Stutter was released in July 1986 to uniformly favourable reviews. People were still finding out about James, still getting to grips with the oblique medieval sing-song melodies, the strange stories and the arrangements that often seemed to come from a perverse encyclopedia of 15th century English folk-jazz.
But Stutter didn’t exactly do the truckload business Sire required, and the purse strings were promptly tightened. James would later claim, in a grim precursor of The Stone Roses vs Silvertone case, that they never earned more than £30 a week on Sire. In addition, they were advised by the label not to put out any new material for the time being. When the band wanted to tour, they were told they couldn’t because they had nothing to promote.
One swift re-reading of Catch 22 later, their manager resigned. James began work on their second album, one of the most convuluted sagas in recent rock history. They finished making it in March 1987 and a release date was set for May. Sire were unhappy, so it was put back. Then it was put back again. Then again.
“Each time it was put back,” recalled Tim Booth in 1988, “we kept thinking, It’s got to happen this time. Once it even got as close as two weeks to the day before the thing was pulled.”
The album eventually blew out eight different release dates as producer Hugh Jones embarked on a panicky, coffee-drenched, somnambulant full scale remix. Booth later revealed that choosing the running order of songs alone took four days.
By now the band were submitting themselves for drug tests at a tenner a day at a Manchester hospital just to pay for rehearsal time.
The second James album, Strip-Mine, emerged in September 1988, 16 months overdue. It had been one hell of a gestation period. Reviews were muted, confused, largely unimpressed. Gavan Whelan, the drummer, walked out.
“We nearly called it a day, there and then,” Larry Gott told Select in July 1990. “We knew that whatever the next person said would decide whether it went one way or another.”
The One Man Clapping album kept the wolf temporarily from the door – check the bitterness of Burned, the anti-Sire song, and a highly successful UK tour saw James make three adroit line-up changes.

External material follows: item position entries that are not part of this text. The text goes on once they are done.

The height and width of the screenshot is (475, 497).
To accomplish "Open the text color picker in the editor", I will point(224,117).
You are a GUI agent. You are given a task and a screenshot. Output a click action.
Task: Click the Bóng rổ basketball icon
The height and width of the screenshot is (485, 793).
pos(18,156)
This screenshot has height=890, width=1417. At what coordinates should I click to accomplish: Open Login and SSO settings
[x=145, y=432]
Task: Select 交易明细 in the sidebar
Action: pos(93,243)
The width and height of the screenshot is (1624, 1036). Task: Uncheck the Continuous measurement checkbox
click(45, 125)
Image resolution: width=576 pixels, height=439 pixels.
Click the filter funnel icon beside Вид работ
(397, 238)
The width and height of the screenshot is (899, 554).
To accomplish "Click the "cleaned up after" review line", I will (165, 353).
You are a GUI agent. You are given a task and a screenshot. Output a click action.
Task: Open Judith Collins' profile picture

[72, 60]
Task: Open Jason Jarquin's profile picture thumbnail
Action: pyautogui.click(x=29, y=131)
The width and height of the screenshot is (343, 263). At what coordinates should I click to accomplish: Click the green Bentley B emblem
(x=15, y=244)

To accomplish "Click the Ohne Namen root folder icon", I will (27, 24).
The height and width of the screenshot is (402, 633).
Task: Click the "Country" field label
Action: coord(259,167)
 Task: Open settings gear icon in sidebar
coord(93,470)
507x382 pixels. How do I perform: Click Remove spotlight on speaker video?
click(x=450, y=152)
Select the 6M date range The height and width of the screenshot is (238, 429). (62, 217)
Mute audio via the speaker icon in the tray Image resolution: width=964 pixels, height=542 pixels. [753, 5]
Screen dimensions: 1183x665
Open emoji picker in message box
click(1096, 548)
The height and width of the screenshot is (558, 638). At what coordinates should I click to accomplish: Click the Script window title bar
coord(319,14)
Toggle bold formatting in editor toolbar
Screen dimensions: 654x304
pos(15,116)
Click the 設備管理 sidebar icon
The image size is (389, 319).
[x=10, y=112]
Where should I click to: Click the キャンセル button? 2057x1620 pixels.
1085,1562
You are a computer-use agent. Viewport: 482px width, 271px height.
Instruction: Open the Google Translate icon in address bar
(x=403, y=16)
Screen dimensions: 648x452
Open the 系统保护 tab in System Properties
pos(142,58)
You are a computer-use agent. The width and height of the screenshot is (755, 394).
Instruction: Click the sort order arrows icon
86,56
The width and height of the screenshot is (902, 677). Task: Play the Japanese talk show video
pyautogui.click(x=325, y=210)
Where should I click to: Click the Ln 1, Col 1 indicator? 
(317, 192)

Dave Baynton-Power came in on drums, Mark Hunter appeared on keyboards and a stunning utility player called Saul Davies took on the violin, as well as additional guitar and even drums. Since then Andy Diagram, an erstwhile Diagram Brother and Pale Fountain, has been added on trumpet, to fill out the sound to unprecedented levels. James sound, Tim Booth admits, is now “orchestral madness”.
The lunacy has spread to the charts. What was once a rueful daydream is now hard fact. The 1990 James album Gold Mother breezed into the album charts on release, and, when reissued last month with two slight alterations in tracklisting, entered the charts at an astonishing number two.
Throughout 1990 the patented James t-shirts have done a ridiculously good trade, bringing in £2,000 plus a week. And finally, finally, the media’s reluctance to find a place in all the Manchester madness for James has subsided, and now it’s as if they had an invite to the party all along.
Sit Down, meanwhile, as anthemic as any single this year, has already booked its place on the next “That’s What I Call Music” collection. James have been utterly vindicated. The cliche has taken a well-merited kicking – James are no longer the best-kept secret in Manchester.